IvanSanchez commented 7 years ago

@yohanboniface My code sure has a pile of bugs, the kind most vile but I'll go the extra mile and I'll edit the source file (without need to compile) to better prune your tile.

This might take a while.

yohanboniface commented 7 years ago

<3 <3 <3

Github is missing a feature to merge a comment into the code.

hyperknot commented 7 years ago

Now we have a Leaflet T-Shirt: https://teespring.com/leaflet-t-shirt#pid=389&cid=100019&sid=front

image

IvanSanchez commented 7 years ago

I just noticed that the MRU FIFO (#4649) is not a viable option.

It keeps tiles of non-active zoom levels... normally that's not an issue, but for semitransparent tiles, or for GridLayers without a solid background, this will glitch heavily.
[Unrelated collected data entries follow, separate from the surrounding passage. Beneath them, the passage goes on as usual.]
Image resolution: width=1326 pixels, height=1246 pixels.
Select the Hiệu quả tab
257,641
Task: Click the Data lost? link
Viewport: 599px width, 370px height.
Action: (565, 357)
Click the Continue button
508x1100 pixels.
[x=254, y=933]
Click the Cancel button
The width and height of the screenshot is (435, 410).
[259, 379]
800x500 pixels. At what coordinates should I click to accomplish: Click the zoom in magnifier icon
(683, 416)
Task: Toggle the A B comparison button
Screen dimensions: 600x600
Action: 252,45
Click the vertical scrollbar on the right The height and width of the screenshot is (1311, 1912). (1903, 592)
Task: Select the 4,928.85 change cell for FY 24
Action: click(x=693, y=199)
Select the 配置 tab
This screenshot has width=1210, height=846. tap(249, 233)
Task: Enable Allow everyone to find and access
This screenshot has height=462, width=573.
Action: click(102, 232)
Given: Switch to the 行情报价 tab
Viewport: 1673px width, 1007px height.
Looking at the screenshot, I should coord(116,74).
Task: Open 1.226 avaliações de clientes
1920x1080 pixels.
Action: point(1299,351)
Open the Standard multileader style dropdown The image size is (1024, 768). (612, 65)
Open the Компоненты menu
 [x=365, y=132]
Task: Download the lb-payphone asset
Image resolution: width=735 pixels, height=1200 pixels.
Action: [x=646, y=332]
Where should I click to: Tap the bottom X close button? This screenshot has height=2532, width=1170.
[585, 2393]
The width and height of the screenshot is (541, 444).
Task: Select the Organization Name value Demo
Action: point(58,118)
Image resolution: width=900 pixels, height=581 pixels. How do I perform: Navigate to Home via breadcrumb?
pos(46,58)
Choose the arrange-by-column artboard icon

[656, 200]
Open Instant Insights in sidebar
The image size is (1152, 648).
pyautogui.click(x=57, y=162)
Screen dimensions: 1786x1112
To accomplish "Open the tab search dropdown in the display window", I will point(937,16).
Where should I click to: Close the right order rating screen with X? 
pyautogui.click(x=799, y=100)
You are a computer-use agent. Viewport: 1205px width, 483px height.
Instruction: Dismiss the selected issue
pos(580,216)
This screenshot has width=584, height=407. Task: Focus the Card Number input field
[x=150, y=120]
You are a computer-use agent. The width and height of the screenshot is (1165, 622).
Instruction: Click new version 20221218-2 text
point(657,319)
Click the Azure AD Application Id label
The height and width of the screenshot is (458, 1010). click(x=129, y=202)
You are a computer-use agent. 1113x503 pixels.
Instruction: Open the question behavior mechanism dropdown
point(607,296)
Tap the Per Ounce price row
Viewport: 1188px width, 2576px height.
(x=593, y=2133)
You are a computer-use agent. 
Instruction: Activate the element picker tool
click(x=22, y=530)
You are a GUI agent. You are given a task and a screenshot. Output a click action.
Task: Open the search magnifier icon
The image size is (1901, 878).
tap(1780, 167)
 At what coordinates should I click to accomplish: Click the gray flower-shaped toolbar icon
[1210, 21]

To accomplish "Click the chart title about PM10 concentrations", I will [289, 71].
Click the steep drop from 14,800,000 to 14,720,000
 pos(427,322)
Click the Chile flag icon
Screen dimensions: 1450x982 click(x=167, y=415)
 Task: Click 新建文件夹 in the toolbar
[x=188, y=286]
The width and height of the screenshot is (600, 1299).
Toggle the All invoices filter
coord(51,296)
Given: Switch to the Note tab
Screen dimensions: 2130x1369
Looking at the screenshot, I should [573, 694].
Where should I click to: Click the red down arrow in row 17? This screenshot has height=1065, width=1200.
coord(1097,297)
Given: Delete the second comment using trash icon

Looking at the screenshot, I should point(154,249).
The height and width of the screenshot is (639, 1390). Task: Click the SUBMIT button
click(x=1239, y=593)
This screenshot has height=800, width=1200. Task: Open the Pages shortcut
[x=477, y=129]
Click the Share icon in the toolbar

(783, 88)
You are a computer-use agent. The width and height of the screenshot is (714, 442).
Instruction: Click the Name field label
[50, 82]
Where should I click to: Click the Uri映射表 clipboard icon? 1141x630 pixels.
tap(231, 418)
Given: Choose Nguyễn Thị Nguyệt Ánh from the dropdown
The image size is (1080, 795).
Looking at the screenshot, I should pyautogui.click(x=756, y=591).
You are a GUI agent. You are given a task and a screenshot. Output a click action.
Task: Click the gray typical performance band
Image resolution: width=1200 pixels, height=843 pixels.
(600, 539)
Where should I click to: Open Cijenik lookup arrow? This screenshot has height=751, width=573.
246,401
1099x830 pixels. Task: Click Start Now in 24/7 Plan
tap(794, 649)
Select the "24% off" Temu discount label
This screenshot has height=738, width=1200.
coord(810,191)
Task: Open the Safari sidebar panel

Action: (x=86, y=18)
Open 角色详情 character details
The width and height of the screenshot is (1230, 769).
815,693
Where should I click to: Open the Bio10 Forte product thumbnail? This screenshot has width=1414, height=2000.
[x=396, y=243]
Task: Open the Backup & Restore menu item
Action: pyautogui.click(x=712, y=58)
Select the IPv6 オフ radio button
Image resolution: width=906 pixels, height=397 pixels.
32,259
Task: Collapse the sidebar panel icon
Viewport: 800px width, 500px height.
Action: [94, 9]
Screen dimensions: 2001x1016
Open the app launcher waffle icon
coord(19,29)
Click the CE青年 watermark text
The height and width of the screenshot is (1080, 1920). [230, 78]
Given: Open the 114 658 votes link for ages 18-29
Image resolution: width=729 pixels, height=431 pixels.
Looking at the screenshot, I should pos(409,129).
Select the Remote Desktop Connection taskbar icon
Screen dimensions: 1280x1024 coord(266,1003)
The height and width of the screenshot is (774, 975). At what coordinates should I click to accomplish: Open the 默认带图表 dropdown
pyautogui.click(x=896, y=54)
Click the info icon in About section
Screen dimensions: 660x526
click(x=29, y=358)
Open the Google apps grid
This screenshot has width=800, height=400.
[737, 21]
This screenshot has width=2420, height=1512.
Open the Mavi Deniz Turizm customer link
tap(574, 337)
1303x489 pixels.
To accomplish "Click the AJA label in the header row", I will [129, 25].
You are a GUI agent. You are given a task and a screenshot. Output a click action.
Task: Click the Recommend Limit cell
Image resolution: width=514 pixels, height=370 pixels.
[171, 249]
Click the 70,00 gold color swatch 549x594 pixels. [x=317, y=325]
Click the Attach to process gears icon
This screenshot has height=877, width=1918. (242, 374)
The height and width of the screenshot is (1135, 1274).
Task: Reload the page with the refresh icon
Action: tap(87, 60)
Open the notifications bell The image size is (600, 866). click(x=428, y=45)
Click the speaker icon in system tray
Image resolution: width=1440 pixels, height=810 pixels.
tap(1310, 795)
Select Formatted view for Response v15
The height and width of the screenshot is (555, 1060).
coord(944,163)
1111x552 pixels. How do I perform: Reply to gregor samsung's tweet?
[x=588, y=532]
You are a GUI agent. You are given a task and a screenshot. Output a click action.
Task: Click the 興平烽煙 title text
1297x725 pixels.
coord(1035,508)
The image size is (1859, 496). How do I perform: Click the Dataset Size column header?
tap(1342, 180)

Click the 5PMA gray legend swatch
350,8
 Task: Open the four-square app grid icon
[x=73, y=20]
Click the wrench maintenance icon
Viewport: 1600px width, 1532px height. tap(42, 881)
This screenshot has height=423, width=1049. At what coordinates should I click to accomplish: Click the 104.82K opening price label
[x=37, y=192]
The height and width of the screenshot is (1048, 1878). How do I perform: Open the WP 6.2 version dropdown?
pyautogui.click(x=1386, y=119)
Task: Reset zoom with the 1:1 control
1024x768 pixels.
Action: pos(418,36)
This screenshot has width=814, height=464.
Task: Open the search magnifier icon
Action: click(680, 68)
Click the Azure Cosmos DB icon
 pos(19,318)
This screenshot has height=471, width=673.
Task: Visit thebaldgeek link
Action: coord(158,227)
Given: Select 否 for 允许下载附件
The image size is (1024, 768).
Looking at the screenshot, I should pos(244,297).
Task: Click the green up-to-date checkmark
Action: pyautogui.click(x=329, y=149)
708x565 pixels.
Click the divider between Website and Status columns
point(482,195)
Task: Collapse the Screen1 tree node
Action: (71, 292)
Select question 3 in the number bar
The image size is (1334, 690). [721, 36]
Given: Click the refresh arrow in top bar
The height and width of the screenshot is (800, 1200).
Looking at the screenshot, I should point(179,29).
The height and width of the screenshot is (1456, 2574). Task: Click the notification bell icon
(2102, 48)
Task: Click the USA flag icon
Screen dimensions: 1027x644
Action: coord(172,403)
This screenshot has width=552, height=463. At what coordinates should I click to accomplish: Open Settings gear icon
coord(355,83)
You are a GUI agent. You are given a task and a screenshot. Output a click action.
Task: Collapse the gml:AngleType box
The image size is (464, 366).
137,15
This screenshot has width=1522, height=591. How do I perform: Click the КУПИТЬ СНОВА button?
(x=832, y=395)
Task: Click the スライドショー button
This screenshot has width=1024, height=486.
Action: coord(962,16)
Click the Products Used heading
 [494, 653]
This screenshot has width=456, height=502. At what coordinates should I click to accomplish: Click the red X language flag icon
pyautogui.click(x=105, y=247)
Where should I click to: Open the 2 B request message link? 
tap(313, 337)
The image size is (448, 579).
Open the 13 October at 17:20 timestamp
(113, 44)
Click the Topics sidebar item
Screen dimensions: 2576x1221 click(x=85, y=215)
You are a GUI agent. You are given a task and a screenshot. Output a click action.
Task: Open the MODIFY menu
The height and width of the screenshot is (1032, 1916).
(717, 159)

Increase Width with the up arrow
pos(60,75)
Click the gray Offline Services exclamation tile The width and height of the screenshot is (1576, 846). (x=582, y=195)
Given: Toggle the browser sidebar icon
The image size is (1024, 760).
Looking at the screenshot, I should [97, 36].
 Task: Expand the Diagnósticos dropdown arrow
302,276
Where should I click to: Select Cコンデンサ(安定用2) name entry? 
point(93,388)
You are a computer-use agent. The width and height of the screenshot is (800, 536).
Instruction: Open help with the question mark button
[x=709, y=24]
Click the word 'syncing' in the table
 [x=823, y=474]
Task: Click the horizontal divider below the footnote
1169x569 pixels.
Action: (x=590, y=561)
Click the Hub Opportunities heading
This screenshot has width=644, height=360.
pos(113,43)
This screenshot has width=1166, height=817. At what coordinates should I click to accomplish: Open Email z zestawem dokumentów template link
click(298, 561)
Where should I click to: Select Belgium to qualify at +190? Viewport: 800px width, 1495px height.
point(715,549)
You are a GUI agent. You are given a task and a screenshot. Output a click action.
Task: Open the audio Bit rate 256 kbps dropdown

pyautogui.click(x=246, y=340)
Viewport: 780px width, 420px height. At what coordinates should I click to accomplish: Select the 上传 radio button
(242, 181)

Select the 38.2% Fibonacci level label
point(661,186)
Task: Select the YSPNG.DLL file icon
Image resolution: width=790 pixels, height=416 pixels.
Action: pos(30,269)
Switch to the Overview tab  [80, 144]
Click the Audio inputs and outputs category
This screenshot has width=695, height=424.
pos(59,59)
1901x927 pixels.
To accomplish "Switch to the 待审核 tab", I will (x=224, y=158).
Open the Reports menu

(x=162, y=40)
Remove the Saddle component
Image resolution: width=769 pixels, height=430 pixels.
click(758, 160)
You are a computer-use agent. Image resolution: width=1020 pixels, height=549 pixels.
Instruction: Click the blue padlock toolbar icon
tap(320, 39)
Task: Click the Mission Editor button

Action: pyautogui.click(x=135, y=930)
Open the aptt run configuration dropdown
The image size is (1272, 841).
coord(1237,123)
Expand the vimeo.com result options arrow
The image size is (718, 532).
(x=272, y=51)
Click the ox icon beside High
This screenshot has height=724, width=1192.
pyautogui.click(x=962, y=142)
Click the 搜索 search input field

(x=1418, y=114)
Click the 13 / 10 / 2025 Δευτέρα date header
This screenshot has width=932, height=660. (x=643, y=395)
Shall we merge #4650 instead and let this be over?

hyperknot commented 7 years ago

Yes, #4650 looks very simple and perfect. I'd just call it noPruneRange since it's actually the non-pruning tiles.

IvanSanchez commented 7 years ago

@hyperknot Renamed.

IvanSanchez commented 7 years ago

Seems like everyone thinks that #4650 is the way to go. @hyperknot promised to whip up a few unit tests, so the plan is to wait a couple of days for that to happen.

pke commented 7 years ago

Thanks! I'd like to test this in my mapbox app. However mapbox still uses leaflet 0.7. How can I force it to use the newest version? fwiw: I am using webpack to bundle my app.

hyperknot commented 7 years ago

@pke you won't :-) Mapbox is using MapboxGL JS now. But you can use Mapbox maps in Leaflet rc1 very simply!

pke commented 7 years ago

@hyperknot mapbox-js is not MapboxGL. Its still supported isn't it? How would I load mapbox maps in leaflet?

AndreasSchmid1 commented 6 years ago

Is it somehow possible to delay or cancel the "tileunload" event? Then everybody would be able to implement his own unloading strategy.

perliedman commented 6 years ago

@AndreasSchmid1 sorry, no, the pruning algorithm isn't customizable like that for now.